Member of the Wisconsin Senate from the 7th district
- In office April 18, 1949 – January 3, 1955
- Preceded by: Anthony P. Gawronski
- Succeeded by: Leland McParland

Member of the Wisconsin State Assembly from the Milwaukee 17th district
- In office January 1, 1945 – January 6, 1947
- Preceded by: William F. Double
- Succeeded by: Martin F. Howard

Personal details
- Born: January 24, 1917 Milwaukee, Wisconsin, U.S.
- Died: August 30, 2002 (aged 85) Milwaukee, Wisconsin, U.S.
- Resting place: Saint Adalberts Cemetery, Milwaukee
- Party: Republican (2000); Independent (1974); Democratic (1940s–1950s);
- Parent: Michael F. Blenski (father);
- Education: Spencerian Business College

= Roman R. Blenski =

20th century American politician

Roman R. Blenski (January 24, 1917 – August 30, 2002) was an American politician and perennial candidate from Wisconsin. He was a member of the Wisconsin State Senate and Assembly, representing Milwaukee County during the 1940s and 1950s.

==Early life and education==
Roman Richard Blenski was born on January 24, 1917, in Milwaukee, Wisconsin, son of Michael Francis and Hattie Jadwiga (Rozanowski) Blenski. He went to St. John's Military Academy and then graduated from Bayview High School in 1936. Blenski's father, Michael F. Blenski Sr., had been a member of the Wisconsin State Assembly. Roman also went to Spencerian Business College and worked as an inspector in a machine shop.

==Career==
In 1938, Blenski was an unsuccessful candidate for a seat in the Wisconsin State Assembly's 17th Milwaukee County district as a Democrat (his brother Michael Jr. was also a candidate for the 14th district, and also lost). He was elected to the same Assembly seat in 1944, serving from 1945 to 1946. In 1946, he failed to win the Democratic nomination for the 7th State Senate District. In 1948 he failed by 29 votes to reclaim his old Assembly seat, but in an August 1949 special election (to fill the vacancy caused by the resignation of Anthony P. Gawronski, to whom he'd lost the nomination in 1946) won the 7th District Senate seat. From 1949 to 1954 he served in the Wisconsin State Senate. In 1954 he was an unsuccessful candidate for Wisconsin Circuit Court Judge. He was also later an unsuccessful candidate for the United States Senate from Wisconsin in 1974 as an Independent, losing to incumbent Gaylord Nelson. He ran in the Republican primary for Wisconsin's 4th congressional district in 2000, losing to Tim Riener. Riener lost to incumbent Jerry Kleczka in the general election.

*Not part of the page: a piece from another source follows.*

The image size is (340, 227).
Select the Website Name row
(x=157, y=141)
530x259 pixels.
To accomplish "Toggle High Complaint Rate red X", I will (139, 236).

Blenski continued to run for office at varying levels and under various party labels for the rest of his life. At the time of his death, he was on the upcoming primary election ballot for the State Senate Democratic nomination won by Tim Carpenter.

== Personal life ==
He was a member of the Fraternal Order of Eagles and the Polish National Alliance. Blenski died on August 30, 2002.